El 62 % de los trabajadores sanitarios rusos fuman

Dos tercios de los trabajadores sanitarios rusos fuman, mientras que en la Unión Europea son apenas un tres por ciento, lamentó hoy la viceministra rusa de Sanidad, Tatiana Yákovleva.

Además, se sigue fumando en muchos hospitales y centros médicos del país, aunque no en todos, subrayó Yákovleva.

"¿De quién tomar ejemplo, en quién confiar?. El 70 por ciento de la población activa rusa responde que confía en los médicos, en los trabajadores sanitarios. Pues empecemos por nosotros mismos" a la hora de promocionar hábitos de vida saludables, señaló la viceministra de Sanidad.
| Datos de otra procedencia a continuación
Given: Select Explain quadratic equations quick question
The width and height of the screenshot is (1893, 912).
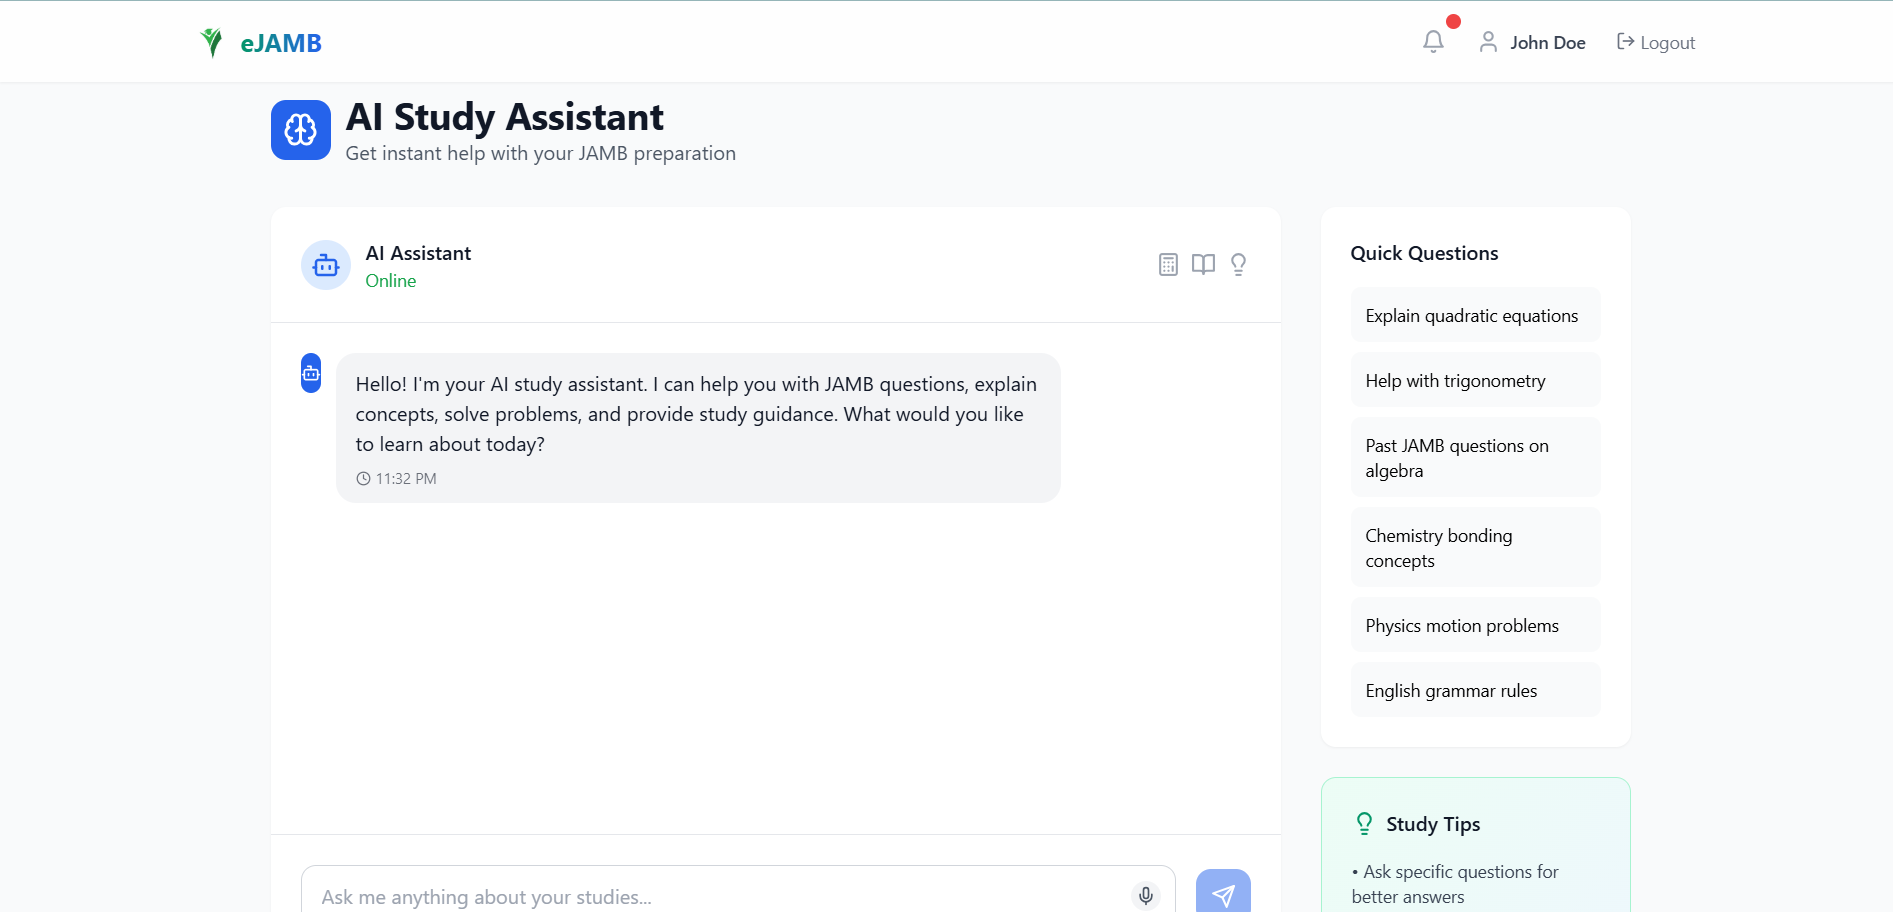Looking at the screenshot, I should point(1475,315).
Yákovleva recordó que aunque la ley antitabaco rusa entra en vigor a partir del próximo 1 de junio, la mayoría de los médicos no trabajan con los pacientes para que éstos abandonen el tabaco.
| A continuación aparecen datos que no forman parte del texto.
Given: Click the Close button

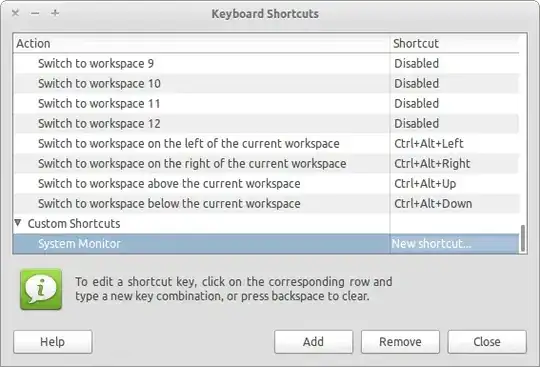Looking at the screenshot, I should [x=487, y=342].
"Hemos analizado las cartillas de los pacientes y únicamente en el 10 por ciento de los casos constatan si éste fuma o no. Y las recomendaciones de los médicos de familia para que el paciente deje de fumar se dan sólo en un tercio de los casos", aseveró.

A partir de su entrada en vigor, la nueva ley antitabaco prohibirá fumar en instituciones educativas, centros de salud, edificios estatales, lugares de trabajo y el transporte público.

En cuanto a las oficinas y lugares de trabajo, sólo se permitirá fumar en lugares especialmente habilitados para ello, pero no en los ascensores o escaleras.

Tampoco se podrá fumar en el metropolitano, las estaciones de transporte, aeropuertos, paradas de autobús, trolebús y tranvía, y gasolineras, pero sí en coches particulares.

La ley estipula que un año más tarde, desde el 1 de junio de 2014, tampoco se podrá consumir tabaco en restaurantes, cafés, hoteles, tiendas, centros comerciales, y trenes y barcos de largo recorrido.

Además, se prohibirá a las tabacaleras patrocinar loterías y festivales y quedará totalmente proscrita toda publicidad del tabaco, inclusive en internet.

Con la entrada en vigor de la ley antitabaco, Rusia cumplirá con el compromiso con la Organización Mundial de Salud (OMS) al que se adhirió en enero de 2008 y que estipula una prohibición total de la publicidad del tabaco en un plazo de cinco años desde su ratificación.